John Dominis, a Life magazine photographer who was known for capturing celebrities, wild animals and presidents at their unguarded best, and who was caught off guard himself while taking his most famous picture — of two American medal winners raising black-gloved fists at the 1968 Olympics — died Monday at his home in Manhattan. He was 92.
The cause was a heart ailment, said his daughter, Dori Dominis Beer.
Dominis was a star among a stable of star photographers at Life, the nation's most popular picture magazine, from 1950 until it ended weekly publication in 1972.
Ingratiating, self-effacing and ruggedly handsome, he was often assigned to photograph people who preferred not to be photographed.
He spent a month in 1963 with actor Steve McQueen (nearly feral in his aversion to publicity), who was not yet the superstar he became.
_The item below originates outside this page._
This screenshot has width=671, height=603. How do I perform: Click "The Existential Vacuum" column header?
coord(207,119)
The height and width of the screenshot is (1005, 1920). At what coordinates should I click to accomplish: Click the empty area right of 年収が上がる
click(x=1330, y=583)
And he persuaded Frank Sinatra to indulge him for three months in 1965 while he went inside his prickly circle of friends, family, drivers and body men to photograph his life.
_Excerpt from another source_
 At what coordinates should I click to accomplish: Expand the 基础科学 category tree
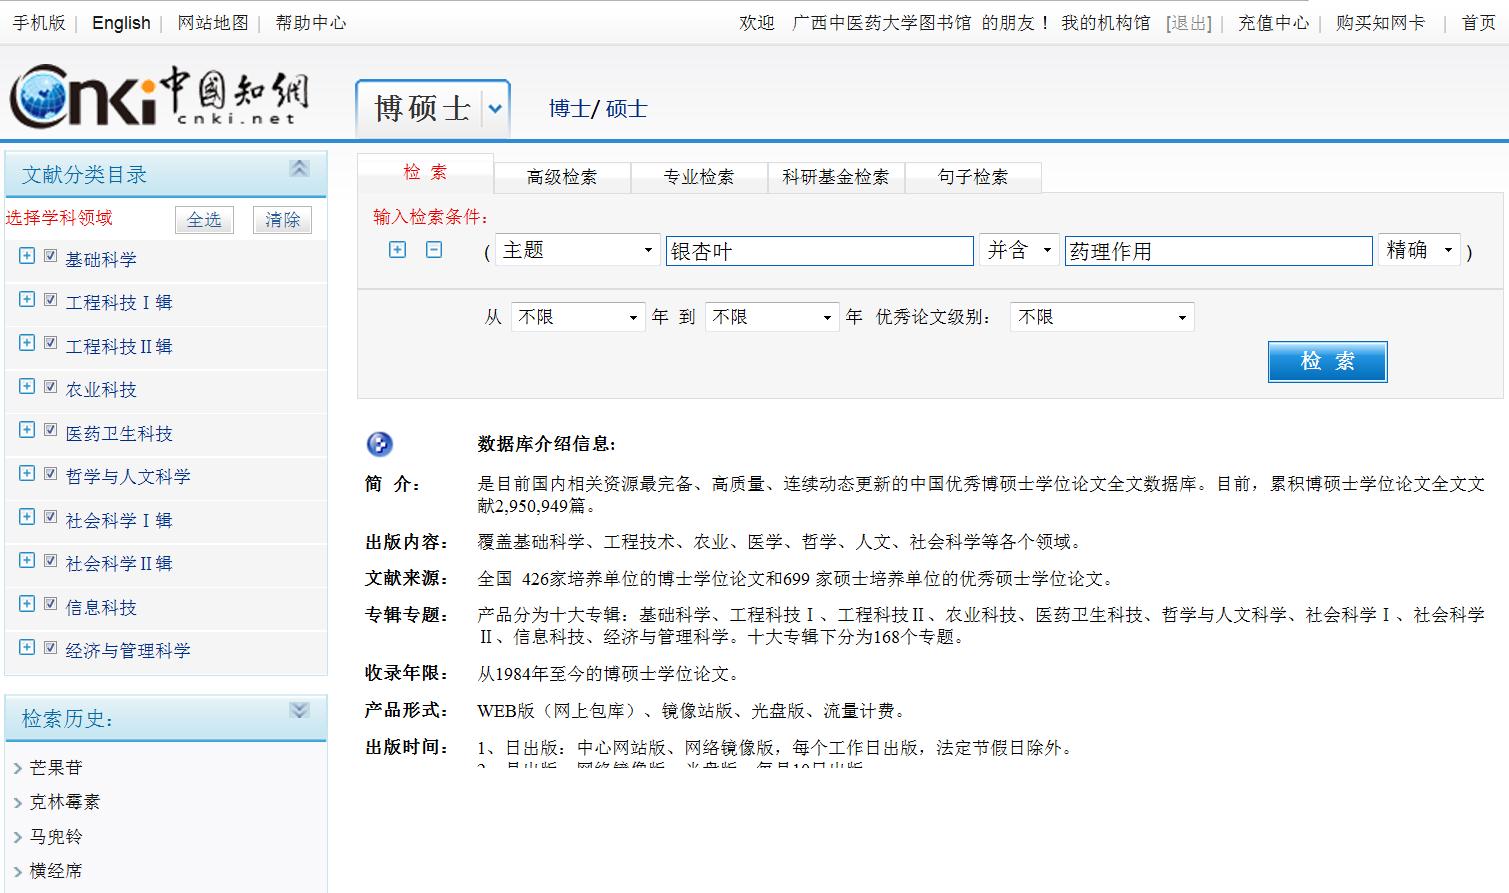tap(27, 257)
It was not charm, though, but the reflexes of a professional photographer that helped Dominis produce his most enduring image.
On Oct. 16, 1968, when Tommie Smith and John Carlos ascended the Olympic podium in Mexico City to receive medals for finishing first (Smith) and third (Carlos) in the men's 200-meter dash — along with Australian sprinter Peter Norman, the silver medalist — Dominis was one of the few photographers who happened to be in the media pen 20 feet away watching and, he said, "expecting a normal ceremony."
After the athletes had received their medals and "The Star-Spangled Banner" began to play, Dominis was looking through his camera lens when Smith and Carlos, bowing their heads, each raised a gloved fist (Smith wearing the right hand and Carlos the left of a single pair of gloves) in a black power salute, to protest racism in American society.